Not my life, not my time

It was Lǎo Zǐ who said, I think, that one can explore the whole of the universe from the backyard of one’s house. Or it was Confucius. At least I’ve met a person in Serbia who replied exactly the same on my wanderlust babbling – and he’s following this philosophy in words and in actions.

Chinese people are slow and ceremonious. It’s no wonder to me now that the Mongols once conquered their country: imagine a gracious Chinese soldier who leans forward to pick up his beautiful sword (all in slow motion) when a swift Mongol arrow flies right into his butt.

Alright, in case you don’t know yet: I’m living in a Chinese Buddhist temple in the Philippines, in Bacolod City. Yes, we have sun and ocean here but the first I try to avoid in order not to melt, and the latter is not visible to us because we’re locked in. Strict regime colony for young enlightenment convicts.

How did I end up here and what the hell am I doing here?

Katlen, my enlightened comrade

You know, I always felt attracted by the word ‘free’. If something is for free – my eyes just get stuck to the screen. About a year ago I found out about this program on the Philippines, including 3 month accommodation in a Buddhist temple with all accompanying things as meditation, Chinese lessons, veggie food and buddhist philosophy – you see, all those things that people pay for separately and I got for free all in one package! I’ve never been to the Philippines before and the tickets from Istanbul were not that expensive, and I missed Asia – so I hopped on this 20hr flight to Manila.


My grandma had 3 (only) main fears as soon as my mum spilt the beans about Philippines.


1. Tsunami. All Asia and Oceania is the same for my grandma, and the tsunami will be the same.

2. Sharks. Egypt is, in fact, the same hell as Asia and Oceania.

3. That I will shave my hair and will be the only girl in a monastery full of buddhist men. Because, you know, she saw buddhist monks on TV and with their hair shaved you can’t really tell men from women, so the impression is that all buddhists are in fact – MEN! (Like dwarves!) Honestly, last year a friend of mine asked if there’s any women in Tibet because she thought that it’s kind of a monastery country for shaved buddhist men.


Ok, so now I’m sitting here online, 7 hours ahead of Greenwich, stick my chopsticks into the rice and chatter Chinese characters in my notebook. I need Chinese language for my mission to invade Tibet, learn Tibetan and work for the prosperous life of Tibetan people.


I must admit at once: the first day were no easy.

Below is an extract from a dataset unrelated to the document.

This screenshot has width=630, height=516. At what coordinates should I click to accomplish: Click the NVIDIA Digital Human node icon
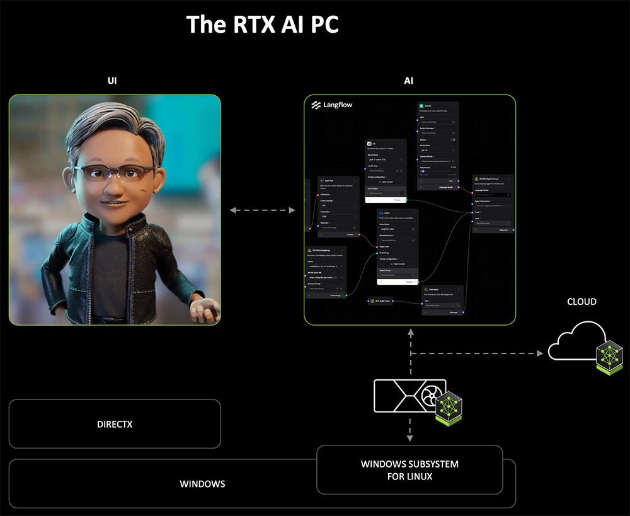click(476, 178)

And I’ve only been here a week! It all started with the heat: it suffocates me. I will tell ya about it in December 🙂 Moreover, we got this uniform for young padavans, that we must wear all the time. The uniform consists of black synthetic pants that make legs cry, orange t-shirt with a collar and6 of course, a robe! The robe has its special secret allowing you to keep an insane amount of stuff inside… the sleeves! In my sleeve I can hide: a brochure with morning chanting texts, pens, water bottle, snacks, teddybear Alberto, Chinese books and dictionaries, a change of socks, tissues etc.

The young padavan pack includes also a tai-chi fan and a fancy clasp sword. I was told recently though that I’m too sexy for martial arts. I think the teacher was going to say some other word beginning with ‘s’ (stupid, smart, scary…) but changed her mind.


The Buddhist tradition of silent meal is something that would illustrate the Russian ‘Когда я ем, я глух и нем’ (When I’m eating I’m dumb and deaf) – if it was true of course. I wonder what happens if an Italian becomes Buddhist… Anyway, there’s a special system of signs that you use at the table if you want to ask the meal service person to bring it on or if you’re willing to tell the guy/gal next to you that (s)he’s driving his chopsticks right into your eye.


We can sit hours in the library in order to practice our calligraphy and sniff the Chinese books. We can touch them as well but for me they still don’t make much sense.


We meditate in the meditation room. I mean, sleep. The first couple of days we tried to float but the scorching air is pressing our heads and glues our butts to the meditation rug. I think the weather will change – and then we’ll float! Meanwhile, we enjoy there extra minutes of sleep in cool cross-legged positions.

These belts on the wall are used to chain us to one place for one hour and make us meditate

It is very important by the way, because we wake up at 6 am for the morning chanting at 6:20. To enter the shrine and bow to the Buddha we must stay focused (at 6am!)count the right squares on the floor (for correct movement), characters in the brochure (for chanting) and beats of the drums (to crackle your knees and fall on the bowing pouffe).


Have I told you already how I love it that in one lifetime I can actually live several different lives? No need for reincarnation!


0 Comments Add yours

  1. You’re not joking, are you! Here I sit in my UK house learning about someone who has chosen a completely alternative existence. Your sense of humour about the week so far is infectious. All the best with the weeks to come. I’ll be tuning in, you may be sure.